* [GOAL OF THE EXERCISE]: Answer with one figure only, the number of lines below in which "Select" occurs.
···
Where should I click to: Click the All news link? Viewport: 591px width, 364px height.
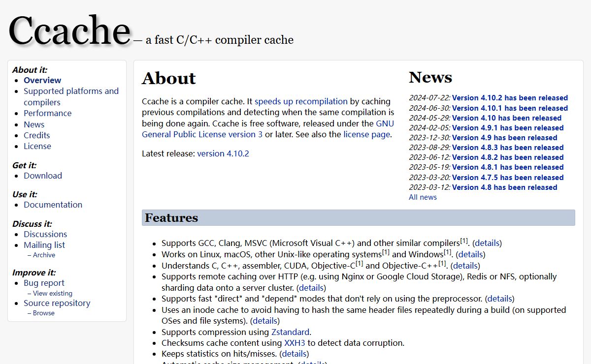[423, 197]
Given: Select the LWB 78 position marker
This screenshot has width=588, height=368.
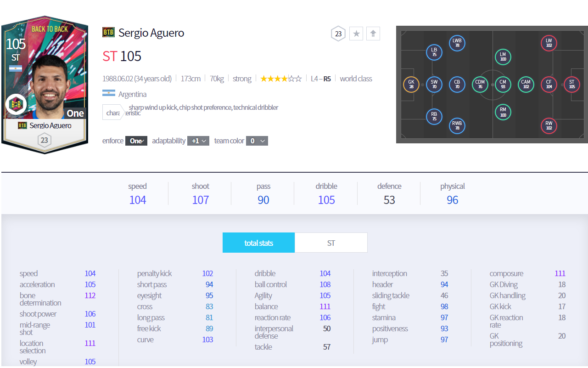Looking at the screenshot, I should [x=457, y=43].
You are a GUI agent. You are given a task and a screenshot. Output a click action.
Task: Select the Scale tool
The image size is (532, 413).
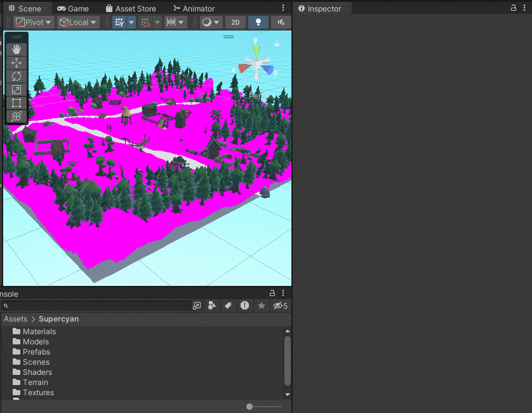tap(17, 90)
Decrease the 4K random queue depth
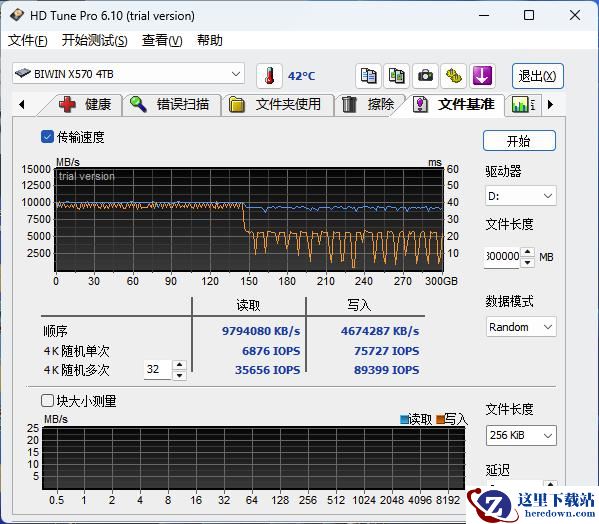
···
* [RESPONSE AREA]: 2